What to work on → Set down the material in full. Keep every line exactly as it is.

____________

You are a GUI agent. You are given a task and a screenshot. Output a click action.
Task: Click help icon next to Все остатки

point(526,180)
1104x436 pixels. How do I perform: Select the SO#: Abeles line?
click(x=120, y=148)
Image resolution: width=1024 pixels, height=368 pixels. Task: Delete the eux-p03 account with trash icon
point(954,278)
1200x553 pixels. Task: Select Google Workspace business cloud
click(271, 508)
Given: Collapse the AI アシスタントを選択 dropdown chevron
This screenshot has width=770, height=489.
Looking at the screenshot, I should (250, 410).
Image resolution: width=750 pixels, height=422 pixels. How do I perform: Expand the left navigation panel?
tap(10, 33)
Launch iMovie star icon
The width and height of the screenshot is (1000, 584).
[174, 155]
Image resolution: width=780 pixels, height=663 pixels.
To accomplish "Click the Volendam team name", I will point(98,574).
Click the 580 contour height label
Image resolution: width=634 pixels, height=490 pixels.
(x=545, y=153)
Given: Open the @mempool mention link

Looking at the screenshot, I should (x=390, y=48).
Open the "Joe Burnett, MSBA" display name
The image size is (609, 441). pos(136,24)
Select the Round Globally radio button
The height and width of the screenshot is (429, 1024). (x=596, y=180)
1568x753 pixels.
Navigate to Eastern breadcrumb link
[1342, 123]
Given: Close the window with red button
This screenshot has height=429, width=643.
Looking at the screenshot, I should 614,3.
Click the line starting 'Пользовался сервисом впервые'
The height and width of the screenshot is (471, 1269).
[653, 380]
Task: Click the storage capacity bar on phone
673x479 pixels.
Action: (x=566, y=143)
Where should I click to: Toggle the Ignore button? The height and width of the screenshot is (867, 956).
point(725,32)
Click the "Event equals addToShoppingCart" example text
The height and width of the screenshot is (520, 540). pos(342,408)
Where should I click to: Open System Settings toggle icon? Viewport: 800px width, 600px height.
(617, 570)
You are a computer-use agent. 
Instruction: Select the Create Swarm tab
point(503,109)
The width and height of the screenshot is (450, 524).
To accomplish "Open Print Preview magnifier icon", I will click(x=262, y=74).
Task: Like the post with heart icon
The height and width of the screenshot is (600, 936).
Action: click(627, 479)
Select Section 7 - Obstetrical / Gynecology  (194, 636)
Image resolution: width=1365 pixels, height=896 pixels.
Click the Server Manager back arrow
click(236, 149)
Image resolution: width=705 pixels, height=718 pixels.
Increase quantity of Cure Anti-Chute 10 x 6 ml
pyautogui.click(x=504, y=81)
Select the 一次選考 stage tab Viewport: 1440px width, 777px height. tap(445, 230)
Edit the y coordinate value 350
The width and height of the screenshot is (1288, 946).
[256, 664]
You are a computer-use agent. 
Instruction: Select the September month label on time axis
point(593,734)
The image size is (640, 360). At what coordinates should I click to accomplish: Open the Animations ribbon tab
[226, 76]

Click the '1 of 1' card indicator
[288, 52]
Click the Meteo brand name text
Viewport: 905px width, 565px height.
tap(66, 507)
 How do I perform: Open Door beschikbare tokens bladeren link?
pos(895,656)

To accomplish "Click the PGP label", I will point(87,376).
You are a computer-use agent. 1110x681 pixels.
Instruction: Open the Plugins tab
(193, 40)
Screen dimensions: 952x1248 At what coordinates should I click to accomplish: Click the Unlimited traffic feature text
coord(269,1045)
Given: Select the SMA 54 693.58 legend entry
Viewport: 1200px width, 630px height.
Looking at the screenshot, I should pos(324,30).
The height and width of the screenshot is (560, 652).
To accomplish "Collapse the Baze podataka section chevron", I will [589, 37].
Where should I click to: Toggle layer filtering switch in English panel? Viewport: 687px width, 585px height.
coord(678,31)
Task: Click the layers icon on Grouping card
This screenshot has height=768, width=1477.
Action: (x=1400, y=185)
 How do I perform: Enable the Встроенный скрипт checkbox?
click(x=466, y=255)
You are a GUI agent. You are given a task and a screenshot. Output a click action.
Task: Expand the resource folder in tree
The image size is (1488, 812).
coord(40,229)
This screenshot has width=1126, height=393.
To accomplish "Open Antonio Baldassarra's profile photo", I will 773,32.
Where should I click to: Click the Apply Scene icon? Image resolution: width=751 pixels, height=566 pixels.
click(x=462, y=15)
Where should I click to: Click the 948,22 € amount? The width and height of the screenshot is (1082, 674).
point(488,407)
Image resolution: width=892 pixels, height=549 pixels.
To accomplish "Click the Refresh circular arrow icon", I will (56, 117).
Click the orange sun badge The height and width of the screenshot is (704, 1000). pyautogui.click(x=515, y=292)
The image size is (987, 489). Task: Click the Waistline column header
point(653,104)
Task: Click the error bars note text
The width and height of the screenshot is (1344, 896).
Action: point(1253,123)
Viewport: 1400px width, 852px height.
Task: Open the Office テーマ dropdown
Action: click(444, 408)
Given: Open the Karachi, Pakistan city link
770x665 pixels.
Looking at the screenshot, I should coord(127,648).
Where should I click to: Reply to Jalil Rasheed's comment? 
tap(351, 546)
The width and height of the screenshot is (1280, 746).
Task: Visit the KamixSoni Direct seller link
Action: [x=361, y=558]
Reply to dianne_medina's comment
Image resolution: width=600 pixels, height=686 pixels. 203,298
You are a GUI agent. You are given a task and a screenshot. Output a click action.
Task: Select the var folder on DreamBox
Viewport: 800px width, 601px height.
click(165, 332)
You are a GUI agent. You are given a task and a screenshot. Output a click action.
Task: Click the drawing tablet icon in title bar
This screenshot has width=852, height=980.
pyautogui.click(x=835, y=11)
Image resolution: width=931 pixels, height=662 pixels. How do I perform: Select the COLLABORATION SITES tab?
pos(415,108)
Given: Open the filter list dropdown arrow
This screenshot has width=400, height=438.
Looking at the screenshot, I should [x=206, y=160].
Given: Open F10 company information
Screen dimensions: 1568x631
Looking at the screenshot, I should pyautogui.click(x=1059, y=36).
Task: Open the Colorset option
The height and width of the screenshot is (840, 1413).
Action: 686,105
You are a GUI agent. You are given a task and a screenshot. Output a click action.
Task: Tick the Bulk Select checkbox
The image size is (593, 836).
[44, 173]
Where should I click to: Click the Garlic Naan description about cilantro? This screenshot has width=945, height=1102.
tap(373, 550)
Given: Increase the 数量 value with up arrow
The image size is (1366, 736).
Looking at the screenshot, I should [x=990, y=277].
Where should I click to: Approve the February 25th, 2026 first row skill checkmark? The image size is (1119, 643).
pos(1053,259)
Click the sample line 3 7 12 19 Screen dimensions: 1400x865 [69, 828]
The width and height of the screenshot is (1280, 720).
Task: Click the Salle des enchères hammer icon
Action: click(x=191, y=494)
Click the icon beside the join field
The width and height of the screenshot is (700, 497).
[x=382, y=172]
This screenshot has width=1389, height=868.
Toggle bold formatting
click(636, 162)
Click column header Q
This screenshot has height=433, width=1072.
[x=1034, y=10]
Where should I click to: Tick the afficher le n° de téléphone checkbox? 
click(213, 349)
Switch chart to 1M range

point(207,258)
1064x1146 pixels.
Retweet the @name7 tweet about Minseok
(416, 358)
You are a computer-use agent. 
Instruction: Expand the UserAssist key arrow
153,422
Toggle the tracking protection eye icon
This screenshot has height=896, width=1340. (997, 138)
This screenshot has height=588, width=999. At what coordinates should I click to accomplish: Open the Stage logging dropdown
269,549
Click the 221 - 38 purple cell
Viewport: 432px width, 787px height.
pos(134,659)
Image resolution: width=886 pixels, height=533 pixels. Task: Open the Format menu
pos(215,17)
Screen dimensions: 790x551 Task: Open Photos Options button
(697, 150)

____________

Worked solution →
You are a GUI agent. You are given a task and a screenshot. Output a click action.
Task: Click help icon next to Все остатки

point(526,180)
1104x436 pixels. How do I perform: Select the SO#: Abeles line?
click(x=120, y=148)
Image resolution: width=1024 pixels, height=368 pixels. Task: Delete the eux-p03 account with trash icon
point(954,278)
1200x553 pixels. Task: Select Google Workspace business cloud
click(271, 508)
Given: Collapse the AI アシスタントを選択 dropdown chevron
This screenshot has width=770, height=489.
Looking at the screenshot, I should (250, 410).
Image resolution: width=750 pixels, height=422 pixels. How do I perform: Expand the left navigation panel?
tap(10, 33)
Launch iMovie star icon
The width and height of the screenshot is (1000, 584).
[174, 155]
Image resolution: width=780 pixels, height=663 pixels.
To accomplish "Click the Volendam team name", I will point(98,574).
Click the 580 contour height label
Image resolution: width=634 pixels, height=490 pixels.
(x=545, y=153)
Given: Open the @mempool mention link

Looking at the screenshot, I should (x=390, y=48).
Open the "Joe Burnett, MSBA" display name
The image size is (609, 441). pos(136,24)
Select the Round Globally radio button
The height and width of the screenshot is (429, 1024). (x=596, y=180)
1568x753 pixels.
Navigate to Eastern breadcrumb link
[1342, 123]
Given: Close the window with red button
This screenshot has height=429, width=643.
Looking at the screenshot, I should 614,3.
Click the line starting 'Пользовался сервисом впервые'
The height and width of the screenshot is (471, 1269).
[653, 380]
Task: Click the storage capacity bar on phone
673x479 pixels.
Action: (x=566, y=143)
Where should I click to: Toggle the Ignore button? The height and width of the screenshot is (867, 956).
point(725,32)
Click the "Event equals addToShoppingCart" example text
The height and width of the screenshot is (520, 540). pos(342,408)
Where should I click to: Open System Settings toggle icon? Viewport: 800px width, 600px height.
(617, 570)
You are a computer-use agent. 
Instruction: Select the Create Swarm tab
point(503,109)
The width and height of the screenshot is (450, 524).
To accomplish "Open Print Preview magnifier icon", I will click(x=262, y=74).
Task: Like the post with heart icon
The height and width of the screenshot is (600, 936).
Action: click(627, 479)
Select Section 7 - Obstetrical / Gynecology  (194, 636)
Image resolution: width=1365 pixels, height=896 pixels.
Click the Server Manager back arrow
click(236, 149)
Image resolution: width=705 pixels, height=718 pixels.
Increase quantity of Cure Anti-Chute 10 x 6 ml
pyautogui.click(x=504, y=81)
Select the 一次選考 stage tab Viewport: 1440px width, 777px height. tap(445, 230)
Edit the y coordinate value 350
The width and height of the screenshot is (1288, 946).
[256, 664]
You are a computer-use agent. 
Instruction: Select the September month label on time axis
point(593,734)
The image size is (640, 360). At what coordinates should I click to accomplish: Open the Animations ribbon tab
[226, 76]

Click the '1 of 1' card indicator
[288, 52]
Click the Meteo brand name text
Viewport: 905px width, 565px height.
tap(66, 507)
 How do I perform: Open Door beschikbare tokens bladeren link?
pos(895,656)

To accomplish "Click the PGP label", I will point(87,376).
You are a computer-use agent. 1110x681 pixels.
Instruction: Open the Plugins tab
(193, 40)
Screen dimensions: 952x1248 At what coordinates should I click to accomplish: Click the Unlimited traffic feature text
coord(269,1045)
Given: Select the SMA 54 693.58 legend entry
Viewport: 1200px width, 630px height.
Looking at the screenshot, I should pos(324,30).
The height and width of the screenshot is (560, 652).
To accomplish "Collapse the Baze podataka section chevron", I will [589, 37].
Where should I click to: Toggle layer filtering switch in English panel? Viewport: 687px width, 585px height.
coord(678,31)
Task: Click the layers icon on Grouping card
This screenshot has height=768, width=1477.
Action: (x=1400, y=185)
 How do I perform: Enable the Встроенный скрипт checkbox?
click(x=466, y=255)
You are a GUI agent. You are given a task and a screenshot. Output a click action.
Task: Expand the resource folder in tree
The image size is (1488, 812).
coord(40,229)
This screenshot has width=1126, height=393.
To accomplish "Open Antonio Baldassarra's profile photo", I will 773,32.
Where should I click to: Click the Apply Scene icon? Image resolution: width=751 pixels, height=566 pixels.
click(x=462, y=15)
Where should I click to: Click the 948,22 € amount? The width and height of the screenshot is (1082, 674).
point(488,407)
Image resolution: width=892 pixels, height=549 pixels.
To accomplish "Click the Refresh circular arrow icon", I will (56, 117).
Click the orange sun badge The height and width of the screenshot is (704, 1000). pyautogui.click(x=515, y=292)
The image size is (987, 489). Task: Click the Waistline column header
point(653,104)
Task: Click the error bars note text
The width and height of the screenshot is (1344, 896).
Action: point(1253,123)
Viewport: 1400px width, 852px height.
Task: Open the Office テーマ dropdown
Action: click(444, 408)
Given: Open the Karachi, Pakistan city link
770x665 pixels.
Looking at the screenshot, I should coord(127,648).
Where should I click to: Reply to Jalil Rasheed's comment? 
tap(351, 546)
The width and height of the screenshot is (1280, 746).
Task: Visit the KamixSoni Direct seller link
Action: [x=361, y=558]
Reply to dianne_medina's comment
Image resolution: width=600 pixels, height=686 pixels. 203,298
You are a GUI agent. You are given a task and a screenshot. Output a click action.
Task: Select the var folder on DreamBox
Viewport: 800px width, 601px height.
click(165, 332)
You are a GUI agent. You are given a task and a screenshot. Output a click action.
Task: Click the drawing tablet icon in title bar
This screenshot has width=852, height=980.
pyautogui.click(x=835, y=11)
Image resolution: width=931 pixels, height=662 pixels. How do I perform: Select the COLLABORATION SITES tab?
pos(415,108)
Given: Open the filter list dropdown arrow
This screenshot has width=400, height=438.
Looking at the screenshot, I should [x=206, y=160].
Given: Open F10 company information
Screen dimensions: 1568x631
Looking at the screenshot, I should pyautogui.click(x=1059, y=36).
Task: Open the Colorset option
The height and width of the screenshot is (840, 1413).
Action: 686,105
You are a GUI agent. You are given a task and a screenshot. Output a click action.
Task: Tick the Bulk Select checkbox
The image size is (593, 836).
[44, 173]
Where should I click to: Click the Garlic Naan description about cilantro? This screenshot has width=945, height=1102.
tap(373, 550)
Given: Increase the 数量 value with up arrow
The image size is (1366, 736).
Looking at the screenshot, I should [x=990, y=277].
Where should I click to: Approve the February 25th, 2026 first row skill checkmark? The image size is (1119, 643).
pos(1053,259)
Click the sample line 3 7 12 19 Screen dimensions: 1400x865 [69, 828]
The width and height of the screenshot is (1280, 720).
Task: Click the Salle des enchères hammer icon
Action: click(x=191, y=494)
Click the icon beside the join field
The width and height of the screenshot is (700, 497).
[x=382, y=172]
This screenshot has width=1389, height=868.
Toggle bold formatting
click(636, 162)
Click column header Q
This screenshot has height=433, width=1072.
[x=1034, y=10]
Where should I click to: Tick the afficher le n° de téléphone checkbox? 
click(213, 349)
Switch chart to 1M range

point(207,258)
1064x1146 pixels.
Retweet the @name7 tweet about Minseok
(416, 358)
You are a computer-use agent. 
Instruction: Expand the UserAssist key arrow
153,422
Toggle the tracking protection eye icon
This screenshot has height=896, width=1340. (997, 138)
This screenshot has height=588, width=999. At what coordinates should I click to accomplish: Open the Stage logging dropdown
269,549
Click the 221 - 38 purple cell
Viewport: 432px width, 787px height.
pos(134,659)
Image resolution: width=886 pixels, height=533 pixels. Task: Open the Format menu
pos(215,17)
Screen dimensions: 790x551 Task: Open Photos Options button
(697, 150)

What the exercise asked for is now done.